血液型による性格判断について
血液型によって性格を判断したりすることは、星占いによって判断するのや千支(えと)によって判断するのとかわらない。人は、それこそ人それぞれであって、そう簡単にいくつかの性格に分類できない。自分をようく見つめれば、自分自身がどの型にもピッタリとはおさまらないということがわかるはずだ。だけど、血液型性格判断はよく話題になる。AとかOとか、文字の形から性格を決定したように思えるのだが、そんなによくあたっているのだろうか?
星占いに凝ってた友人は、「リーダーは獅子座(だったかな?)生まれだ」と言いきった。「そんな、ばかな」と言うと、「自分の出身校の生徒会長の星座を調べてみろ」と言われた。調べる気にもならなかったけど、彼にとっては、それが真実に思えるわけだ。血液型による性格判断もその程度なのだろうけど、血液型による性格判断はよくあたっていると思ってる人は多い。それらの人達は、自分勝手な解釈をしていないかどうか吟味する必要がある。例えば、「A型の人は几帳面だ」ということに対して、「その通りだ」と言う前に、「几帳面」とはどのようなことをいうのかと考える必要がある。だれかが「世間一般で言う几帳面ということだ」と答えるかも知れないが、「世間一般」が人それぞれで違う場合が往々にしてあるのだ。それなのに、「A型の人は世間一般で言うところの几帳面によくあてはまる」というと、大抵の人がうなずく。これは、各自が思っている「几帳面」にA型の人をあてはめるからだろう。そして、几帳面ではないA型や几帳面なB型は、各自が自分に都合のいいように例外として扱ってしまうからだろう。
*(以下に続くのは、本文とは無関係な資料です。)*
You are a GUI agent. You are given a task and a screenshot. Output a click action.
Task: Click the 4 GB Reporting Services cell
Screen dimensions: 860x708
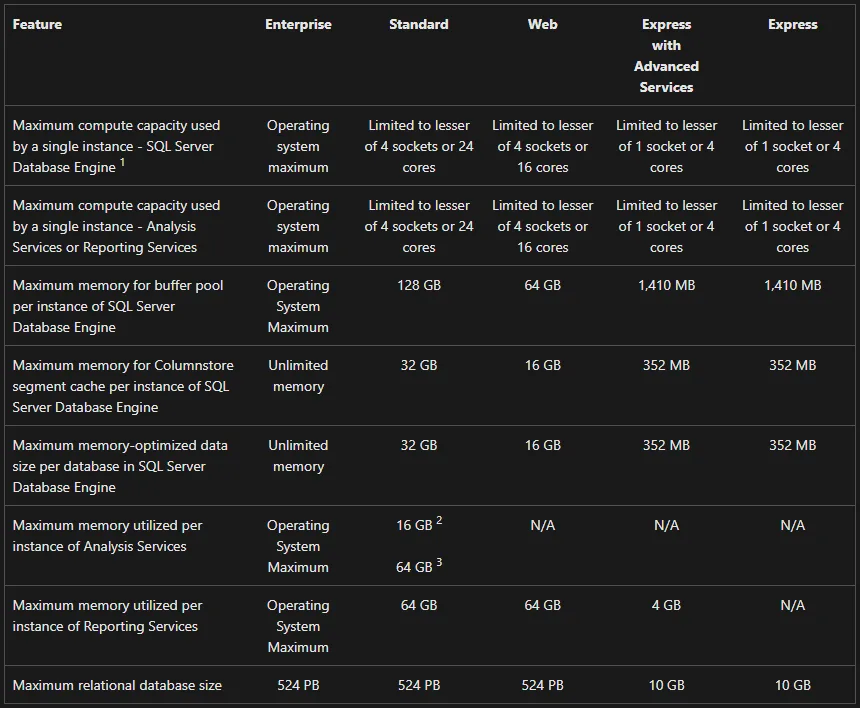click(666, 605)
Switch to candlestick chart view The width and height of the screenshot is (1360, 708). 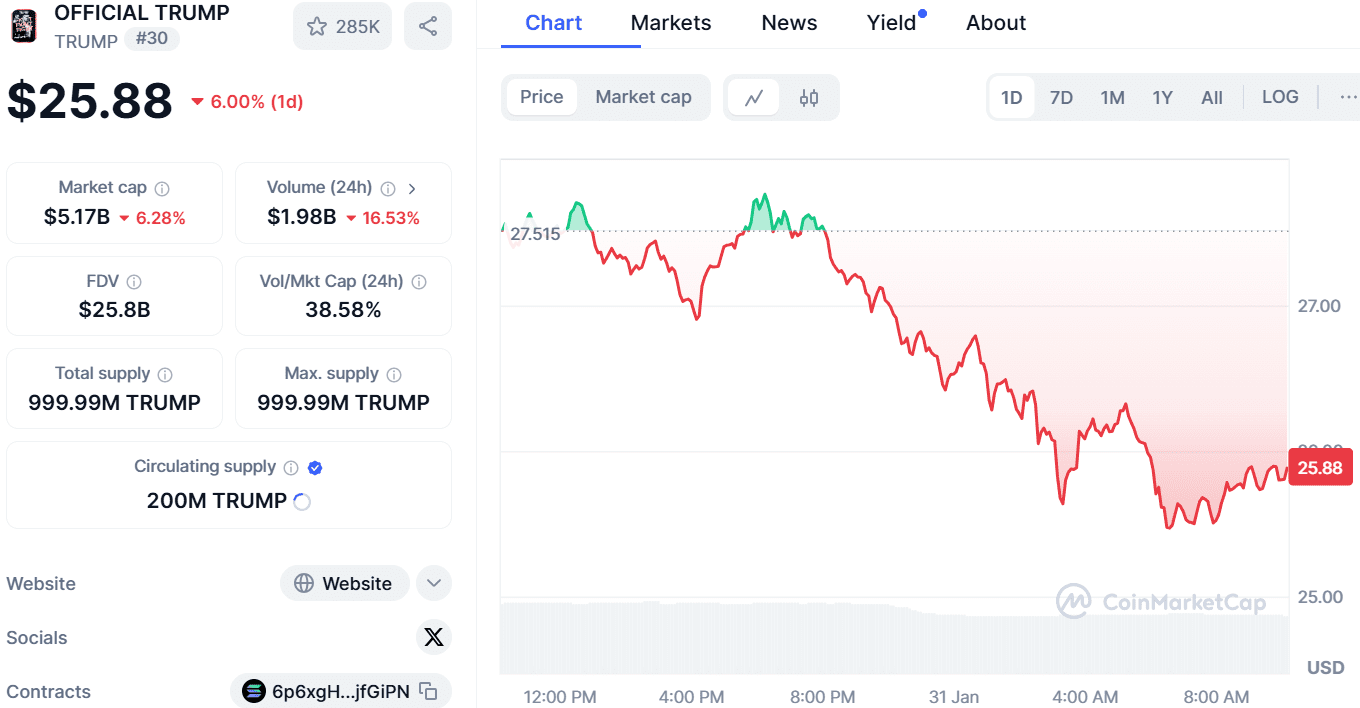click(x=808, y=97)
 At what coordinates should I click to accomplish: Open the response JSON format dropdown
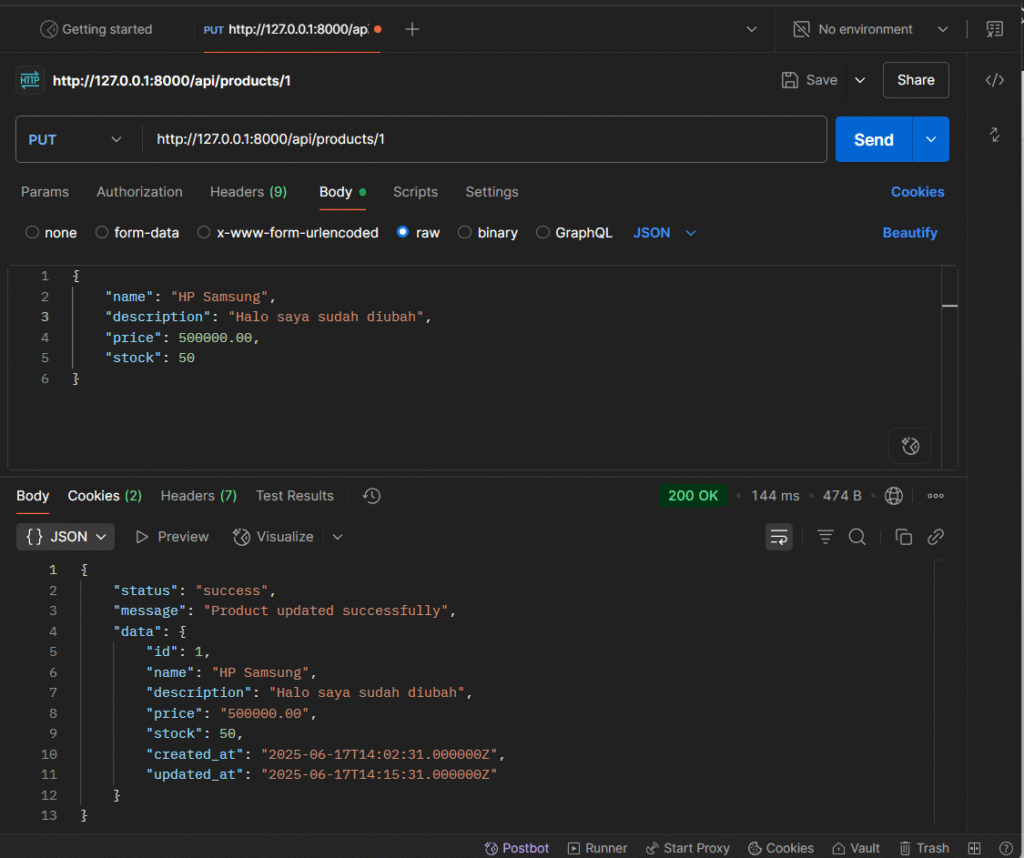click(66, 537)

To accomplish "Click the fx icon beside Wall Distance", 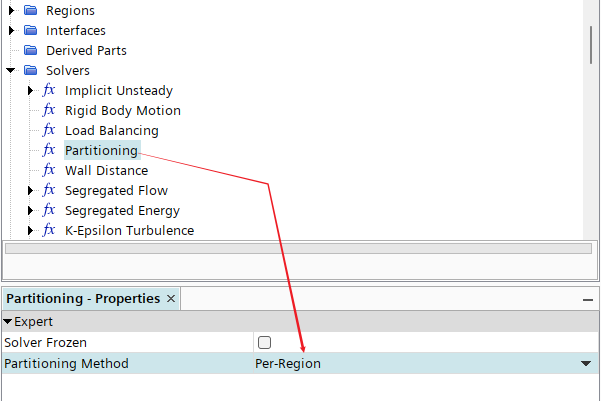I will (x=49, y=170).
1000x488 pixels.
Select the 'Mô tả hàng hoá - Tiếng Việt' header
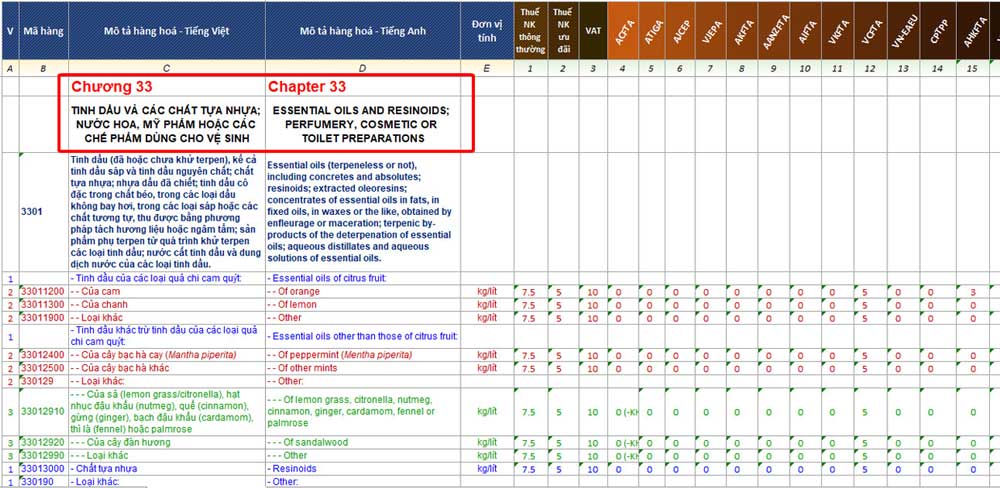click(166, 31)
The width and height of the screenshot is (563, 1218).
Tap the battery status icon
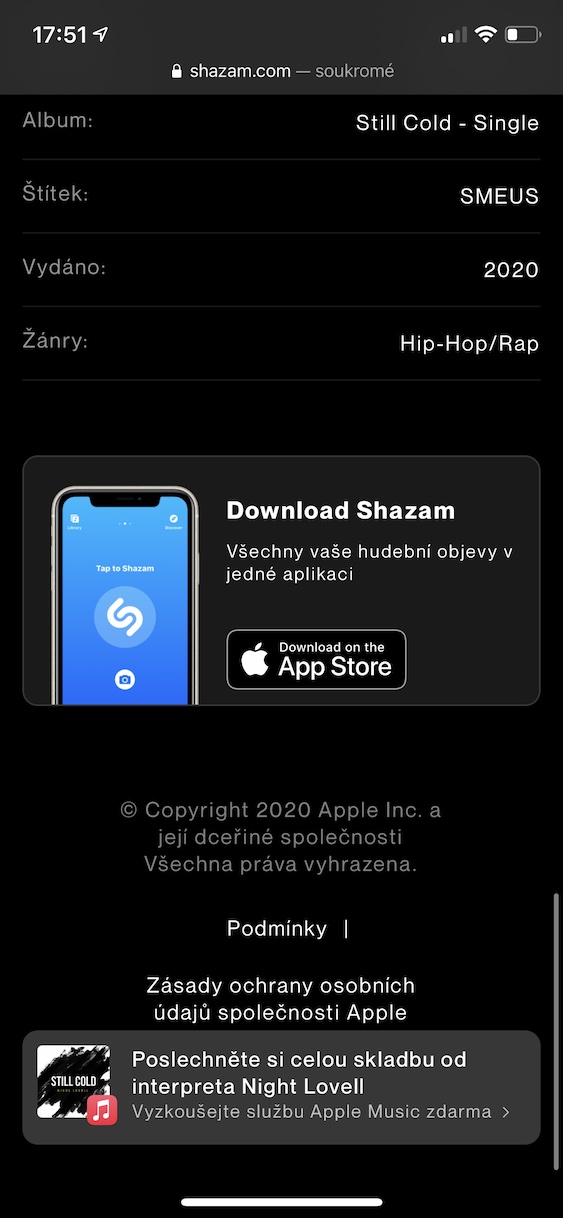click(x=523, y=35)
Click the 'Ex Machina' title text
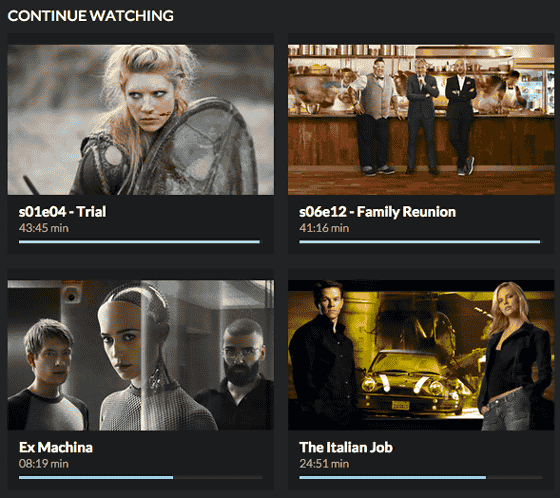560x498 pixels. [56, 447]
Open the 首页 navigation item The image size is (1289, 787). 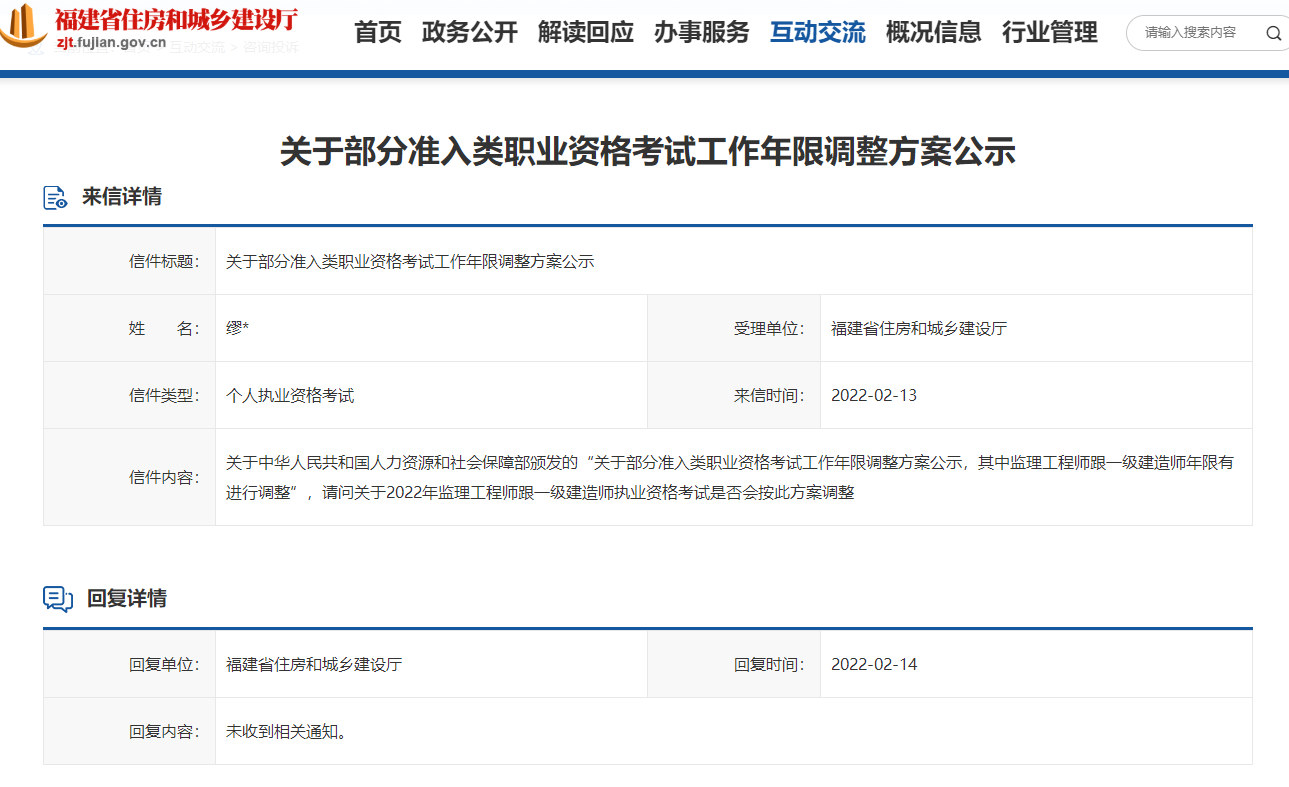click(378, 33)
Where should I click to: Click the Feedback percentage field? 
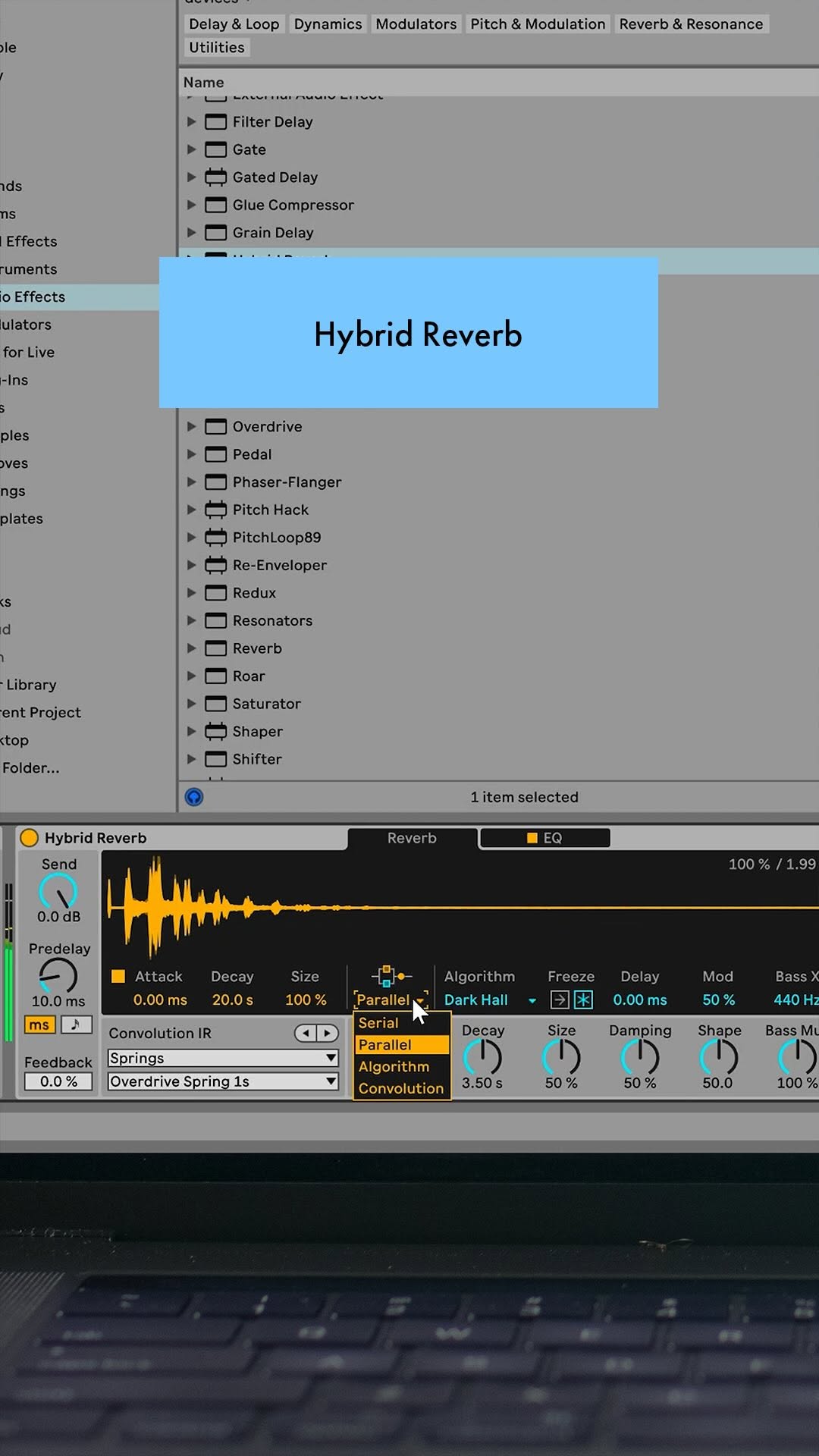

あっていれば当たったと言い、はずれたら例外とするわけだから、こんな都合の良いことはない。さらに、こういう風潮が広まった現在では、A型の人は、自分が几帳面なはずだと思うし、その結果、無意識にそのような行動をとることが増える。そうなると、A型の人の多くが、ますます几帳面になっていくわけだ(相乗効果というやつだ)。几帳面な人が増える分には、一向に構わないのだが、血液型が合わないから相性が悪いんだなどと言いだす奴がでてくるとやっかいなことになる。その連中は、うまくいかなくてあたりまえ、うまくいったら例外だと考えて行動するわけだから、うまくいくものも、うまくいかなくなってしまう。
最近の企業では、血液型によって配属部署を替えたり、新規採用者の合否を血液型によって決定しているとかの噂があったりする。たんなる噂であればいいけれど、本人の能力・資質等になんら関係のない血液型で入社の合否が決定されるとなれば、これは大問題だ。生活が脅かされるわけだから、血液型による差別以外のなにものでもない。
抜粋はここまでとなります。